Assessing for compliance

Captured in many frameworks is the requirement to perform third-party risk assessments, such as questionnaires and/or certifications. These can fulfill the evidence that a cybersecurity program is initiated and functioning. The CIS Controls Self Assessment Tool (CIS CSAT) is a self-evaluation tool organizations can use to demonstrate and measure their adherence to cybersecurity best practices. CIS CSAT also illustrates the alignment between multiple cyber defense frameworks. The tool is free to use, offers reporting features, and allows teams to join and collaborate on questions related to the CIS Controls.  Read more on our blog: CIS CSAT: A Free Tool for Assessing Implementation of CIS Controls.

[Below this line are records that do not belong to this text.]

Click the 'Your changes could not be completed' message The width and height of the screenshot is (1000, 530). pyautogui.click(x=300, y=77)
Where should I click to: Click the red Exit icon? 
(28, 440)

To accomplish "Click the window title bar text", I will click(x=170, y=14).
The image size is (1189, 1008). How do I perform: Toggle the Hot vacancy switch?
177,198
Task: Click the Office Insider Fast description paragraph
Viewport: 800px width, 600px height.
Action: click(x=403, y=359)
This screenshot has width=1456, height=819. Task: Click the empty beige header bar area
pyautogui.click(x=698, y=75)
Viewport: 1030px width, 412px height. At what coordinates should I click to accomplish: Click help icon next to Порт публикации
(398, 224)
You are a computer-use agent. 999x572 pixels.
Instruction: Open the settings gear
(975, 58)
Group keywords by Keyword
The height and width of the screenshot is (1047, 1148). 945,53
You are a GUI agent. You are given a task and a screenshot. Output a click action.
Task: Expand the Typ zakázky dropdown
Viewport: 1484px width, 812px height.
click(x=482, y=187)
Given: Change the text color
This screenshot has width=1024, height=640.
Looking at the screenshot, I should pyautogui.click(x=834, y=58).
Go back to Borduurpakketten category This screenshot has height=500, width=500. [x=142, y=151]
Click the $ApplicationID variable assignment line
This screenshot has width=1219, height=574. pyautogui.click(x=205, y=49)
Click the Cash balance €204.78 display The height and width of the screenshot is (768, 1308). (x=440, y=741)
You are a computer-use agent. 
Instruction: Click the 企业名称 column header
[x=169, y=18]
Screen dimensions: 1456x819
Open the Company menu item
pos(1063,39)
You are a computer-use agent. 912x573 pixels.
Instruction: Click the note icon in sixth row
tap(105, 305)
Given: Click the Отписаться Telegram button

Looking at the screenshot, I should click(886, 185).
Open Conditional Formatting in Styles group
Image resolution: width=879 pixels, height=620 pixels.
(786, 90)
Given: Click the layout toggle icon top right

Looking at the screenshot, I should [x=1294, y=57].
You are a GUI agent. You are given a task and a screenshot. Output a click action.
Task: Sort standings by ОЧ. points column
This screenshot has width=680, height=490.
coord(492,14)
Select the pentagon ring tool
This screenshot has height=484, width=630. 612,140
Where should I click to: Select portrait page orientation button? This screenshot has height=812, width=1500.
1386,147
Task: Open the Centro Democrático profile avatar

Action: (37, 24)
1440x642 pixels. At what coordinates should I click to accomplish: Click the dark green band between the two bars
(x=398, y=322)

A holistic view of cyber defense

By following a prioritized cyber defense program, your organization can get a more holistic view of its current security. Because the CIS Controls are mapped to other frameworks, following a consolidated approach provides a comprehensive analysis of the implementation without adding additional audits or compliance cycles to cybersecurity and audit teams. This will reduce the strain of implementing many frameworks at once while ensuring strong defense protocols are in place. Of course, you should always follow up to ensure you are meeting any regulatory requirements for your industry or location. We like to think of the CIS Controls as an “on-ramp” to more strenuous cybersecurity programs such as NIST 800 series.

Practical security for real protection

Meeting compliance requirements is about more than just following rules – it’s about implementing real security. For example, a strong cyber defense program like the CIS Controls will include asset inventory, incident response, and secure configurations. By using the CIS Controls to measure both compliance and practical security actions, you can build a stronger defense program for protecting the whole organization.